On 8 January 2008 the landlord left Mr M a message that his permit was ready. Although he went to collect it from the office the next day it had already been posted to his home the previous evening. On the 11th Royal Mail then left a note that he would need to collect the letter because insufficient postage had been paid. However, he was unable to do so until the 13th by which time the parking contractor had already clamped and towed his car; costing Mr M £415 to retrieve.

When Mr M complained the landlord apologised for failing to pay the correct postage and offered to reimburse the correct postage (£2); it also offered him £50 as a goodwill gesture. Nonetheless the review panel concluded that the landlord ‘did all that they could reasonably have done to ensure that all residents …received their parking permits prior to commencement of enforcement.’ It also noted that the complainant’s application had been received only 8 days before enforcement action started and that Mr M had had the option of moving his car until he had collected his permit.

The panel also noted too that the parking contractor did not appear to have followed its procedure and suggested that Mr M ask for evidence of contractor’s actions against the procedure. There was no indication that Mr M did so. Clearly it would depend on the circumstances but if the contractor had disregarded the agreed procedure it would be appropriate for the landlord (as the other party to the contract) to offer some support to an individual tenant disadvantaged by such a breach.

Mr M’s representative provided the Ombudsman with copies of the landlord’s emails in relation to possible reimbursement of another resident with a similar complaint. Mr M queried whether this was discriminatory.
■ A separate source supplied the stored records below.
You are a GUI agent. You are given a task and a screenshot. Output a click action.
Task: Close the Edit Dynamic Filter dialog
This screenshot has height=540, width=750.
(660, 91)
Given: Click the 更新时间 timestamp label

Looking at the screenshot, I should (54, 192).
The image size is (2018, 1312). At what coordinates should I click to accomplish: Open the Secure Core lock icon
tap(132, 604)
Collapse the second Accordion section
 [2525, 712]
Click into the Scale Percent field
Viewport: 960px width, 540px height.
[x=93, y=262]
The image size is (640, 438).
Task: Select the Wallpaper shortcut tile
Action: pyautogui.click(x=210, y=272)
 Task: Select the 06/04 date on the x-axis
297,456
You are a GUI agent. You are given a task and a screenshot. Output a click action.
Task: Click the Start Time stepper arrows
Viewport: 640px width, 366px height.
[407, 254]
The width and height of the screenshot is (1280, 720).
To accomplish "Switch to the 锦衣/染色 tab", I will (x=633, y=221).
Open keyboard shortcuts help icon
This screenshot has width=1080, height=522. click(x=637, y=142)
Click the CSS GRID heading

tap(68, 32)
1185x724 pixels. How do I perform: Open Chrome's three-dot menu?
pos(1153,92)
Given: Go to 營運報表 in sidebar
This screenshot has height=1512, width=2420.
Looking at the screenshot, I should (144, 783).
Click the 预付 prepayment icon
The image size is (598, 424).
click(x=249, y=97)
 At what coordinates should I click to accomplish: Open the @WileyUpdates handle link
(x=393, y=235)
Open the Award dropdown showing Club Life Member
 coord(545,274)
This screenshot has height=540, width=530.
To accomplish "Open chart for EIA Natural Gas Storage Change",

In response the landlord confirmed that another organisation within its Group structure had dealt with a complaint from a leaseholder on the same estate whose car had also been removed by the parking contractor. In response it arranged for the car to be returned without cost to it or the leaseholder and made an offer of compensation. This investigation did not see full details of that incident as it is not one the Ombudsman was asked to investigate. Nonetheless on the information provided there were marked differences from the circumstances of Mr M’s complaint and therefore no evidence that he was treated unfairly in comparison to another resident.

Determination

Taken altogether the landlord’s actions represented a fair and proportionate response to Mr M’s complaint. The parking restrictions were introduced following consultation with residents and it took steps to ensure they were fully aware of the start date for enforcement action.

Mr M’s permit was produced promptly despite being requested so close to the deadline and he was told it was available for collection. When he did not attend or contact the landlord on the 8th it was posted to him by recorded delivery the day before enforcement action started. Mr M knew that he would not have the permit in time because he could not get to the Post Office until the 13th. Nonetheless, he did not take steps to move the car as a precaution. The landlord has apologised for the postage problems, reimbursed the cost and offered him a goodwill payment of £50; there are no grounds for this Service to require further redress.